All this is wrapped up (maybe at a little too much length) in a surprising way. It even surprised me this time, on my second reading. And the final couple of pages were just great. I remember how much I liked them 36 years ago, and they're still satisfying today. Definitely not what you'd expect.

Cameron went on to create (and write a lot of books for) the Longarm series of adult westerns. I hope it made him rich.



14 comments:

Deb said...

Angela will never be able to exercise a woman's perogative and lie about her age now.

/As for me, I'm 39 for the, uh, 14th time.

Anonymous said...

Great nostalgic post! The late David Rose sent me this and a couple of other Cameron books and I enjoyed it too, back in the 80's.

Jeff

Todd Mason said...

One should have no shame in surviving...and, hey, the bloody videos, or a novel with a cover that almost has a giant gun coming out of a naked woman at about the point a newborn might emerge...what could possibly have led you to pick up that paperback rather than another that day?

All told, a lovely if distracted way to remember a book. RIP, Lou Cameron, and many more (36th and otherwise) happy anniversaries of 27 Jan (two days after and two years before my brother's 1971 bday, a little less than two years before Alice's parturition, and about 4.5 years after my own debut as an airbreather) for all you Criders!

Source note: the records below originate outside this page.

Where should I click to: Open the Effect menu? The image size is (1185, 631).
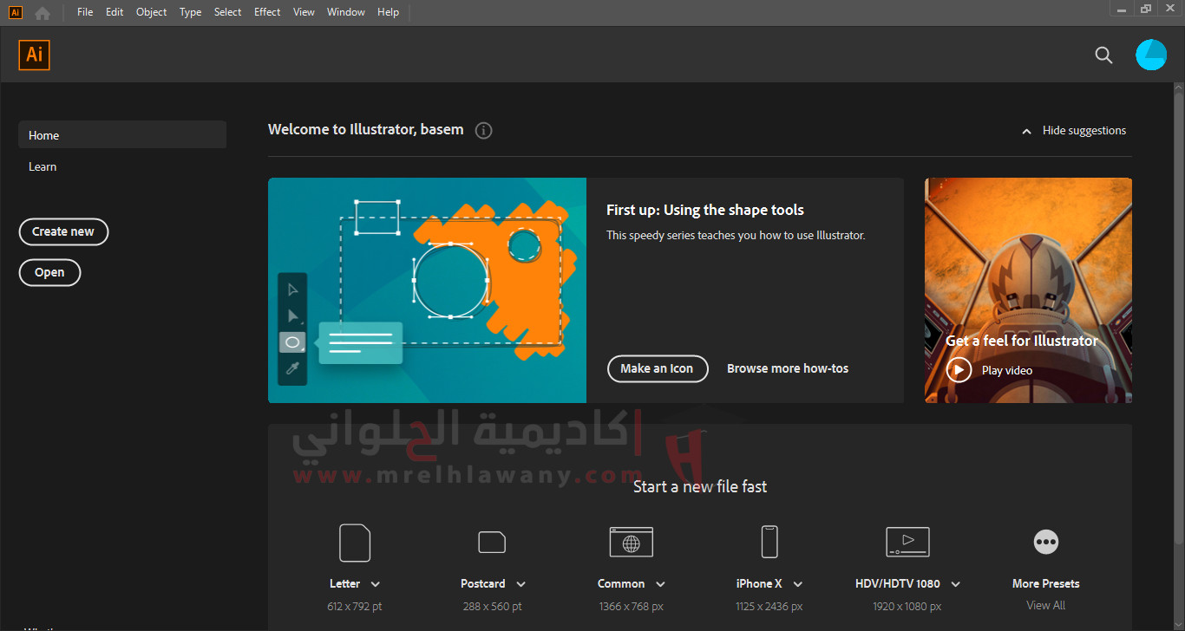click(267, 12)
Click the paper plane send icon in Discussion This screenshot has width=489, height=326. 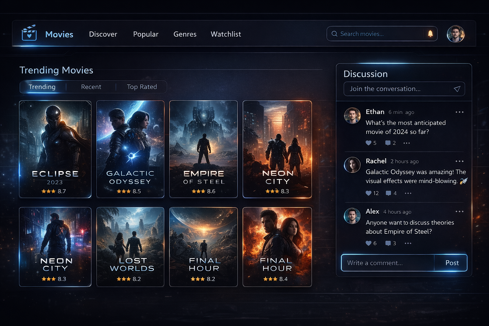pyautogui.click(x=457, y=89)
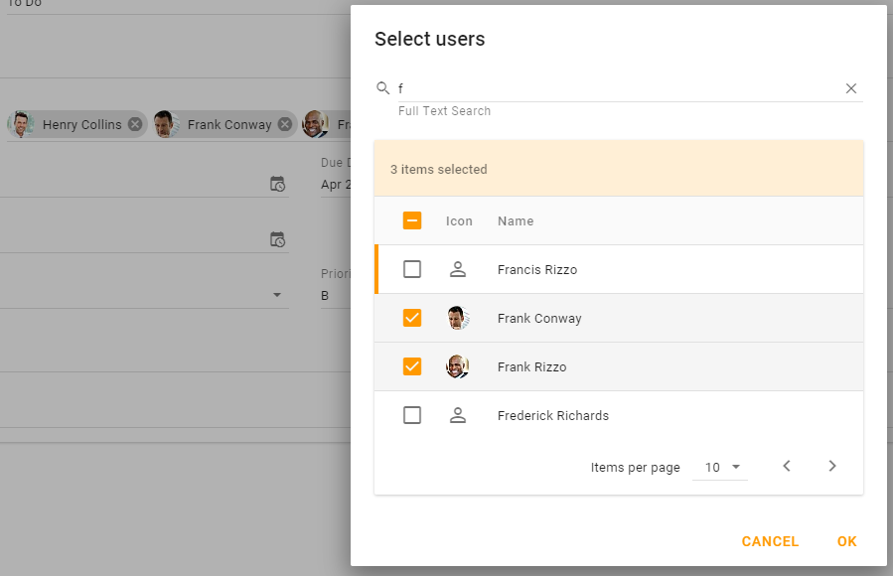
Task: Click Frederick Richards' person icon
Action: click(458, 415)
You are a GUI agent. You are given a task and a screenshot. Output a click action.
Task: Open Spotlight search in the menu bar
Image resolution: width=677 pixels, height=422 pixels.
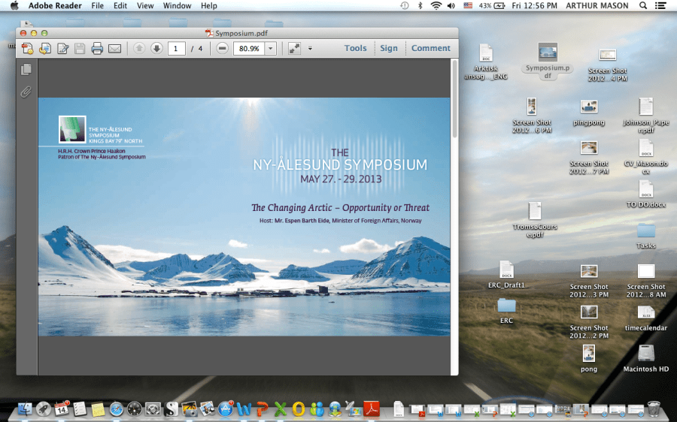[643, 5]
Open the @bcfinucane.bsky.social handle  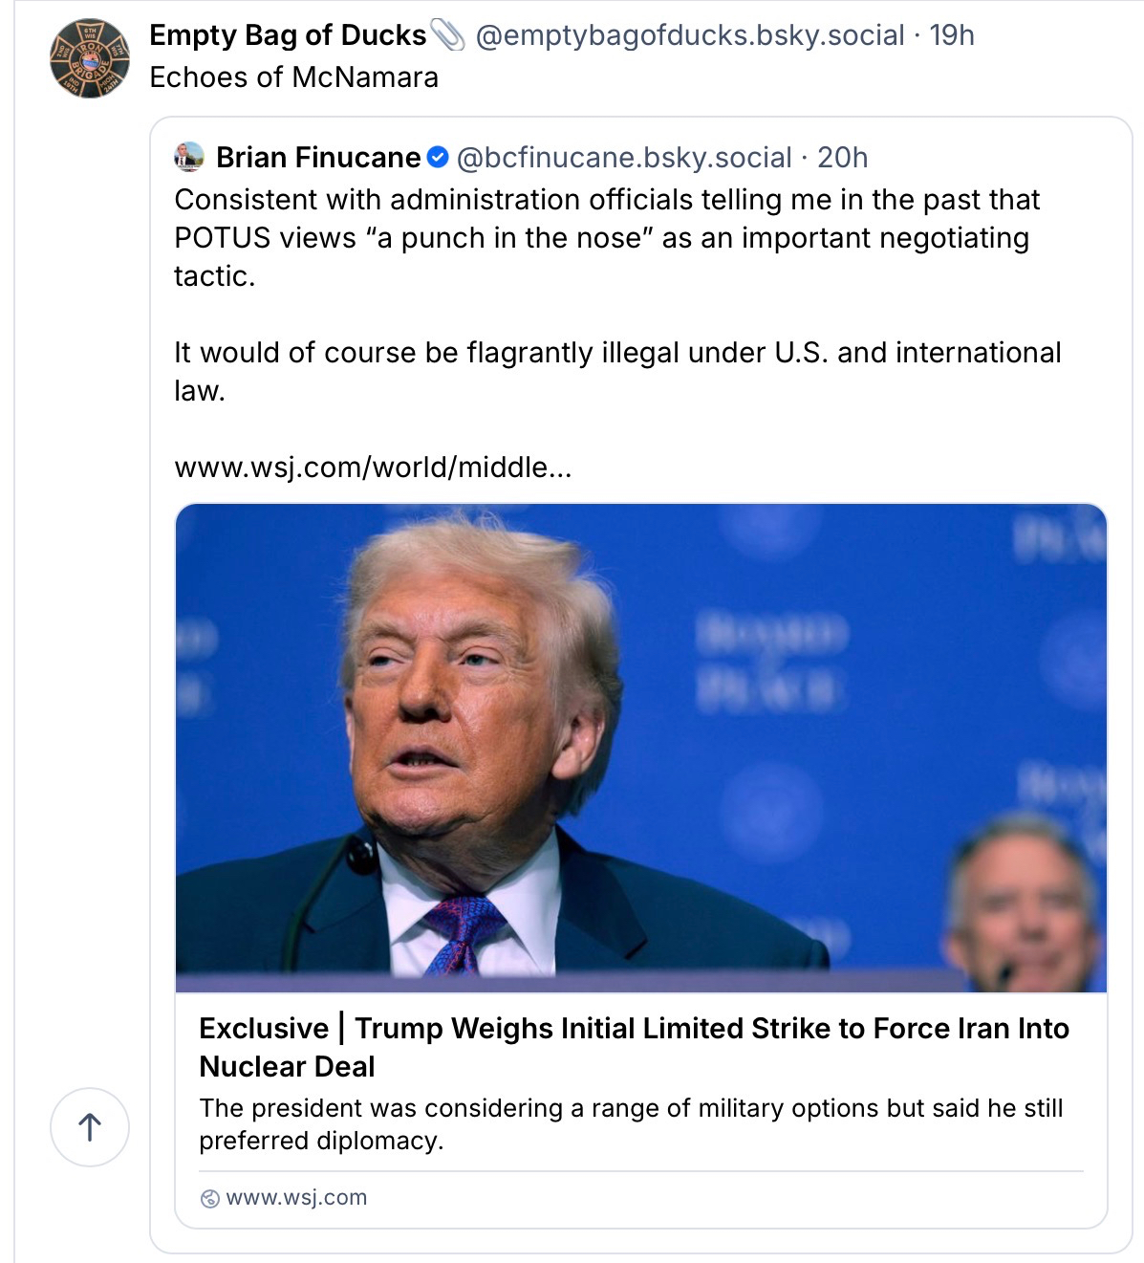click(x=624, y=157)
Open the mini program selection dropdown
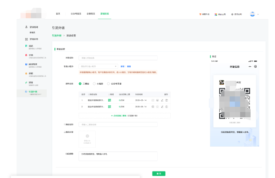Image resolution: width=275 pixels, height=178 pixels. 98,66
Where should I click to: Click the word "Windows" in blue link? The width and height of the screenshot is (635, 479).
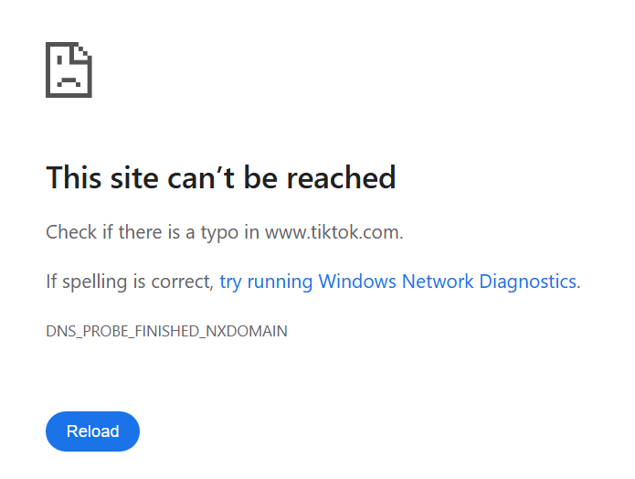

Did you do the cigar thing back when?

mybillcrider said...

Bubblegum cigars.

BV Lawson said...

I've read a couple of articles and essays now on how the rapidly-changing technology is making it more difficult to write crime fiction plots (almost impossible to be somewhere with no phone access, for instance). That's also why historicals are a growing and popular sub-genre for authors. Of course, for those of us who aren't 20 anymore, it's a little painful to realize someone writing a novel today that was set in 1969 would be writing a "historical" novel.

pattinase (abbott) said...

Redheads seem to figure more prominently than their numbers would indicate in crime fiction.

Todd Mason said...

They have, after all, a reputation, atop their simple rarity. Hence, attraction.

Jerry House said...

Happy B'day, Angela!

Deb said...

Happy Birthday, Angela!

I see the comments here are from a previous time you ran this review--at least my comment above is because I am now 39 for the, oh, 20th time.

Jeff Meyerson said...

And Happy Birthday, Angela! You don't look a day over the 36 you were then.

George said...

Happy Birthday, Angela! May you enjoy many more!

Art Scott said...

Lou Cameron had another career as a comic book artist, before he turned to writing. Did many Classics Illustrated & a lot of pre-Code horror comics. Multi-talented guy. Check out Google Images and see.

MimiandMona said...

Love nostalgia and that was a quick but good sharing of the story.
Posted at 2 a.m.? Phew! You're keeping late hours; I do that sometimes when I deep into my thoughts as I paint or when the characters in my head won't quit telling me what to write until I get a scene inked onto the paper.
Happy belated birthday to Angela

Unknown said...

Cameron's THE BLACK CAMP, THE FIRST BLOOD, THE BIG RED BALL, THE GREEN FIELDS OF HELL, and DROP INTO HELL are fine, gritty, cynical WWII novels, much in need of resurrection.